# EXERCISE OBJECTIVE:
Find the lines below that contain the string "agent". Copy each one.

Stored data entries
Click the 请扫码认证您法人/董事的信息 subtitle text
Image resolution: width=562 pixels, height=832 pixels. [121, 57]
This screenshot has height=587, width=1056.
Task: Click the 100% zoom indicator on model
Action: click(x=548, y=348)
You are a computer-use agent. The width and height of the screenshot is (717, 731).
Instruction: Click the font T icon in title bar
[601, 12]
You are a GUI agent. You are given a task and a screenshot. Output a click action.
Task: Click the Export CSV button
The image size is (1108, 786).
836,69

# ANSWER TO THE EXERCISE:
You are a computer-use agent. The width and height of the screenshot is (717, 731).
You are a GUI agent. You are given a task and a screenshot. Output a click action.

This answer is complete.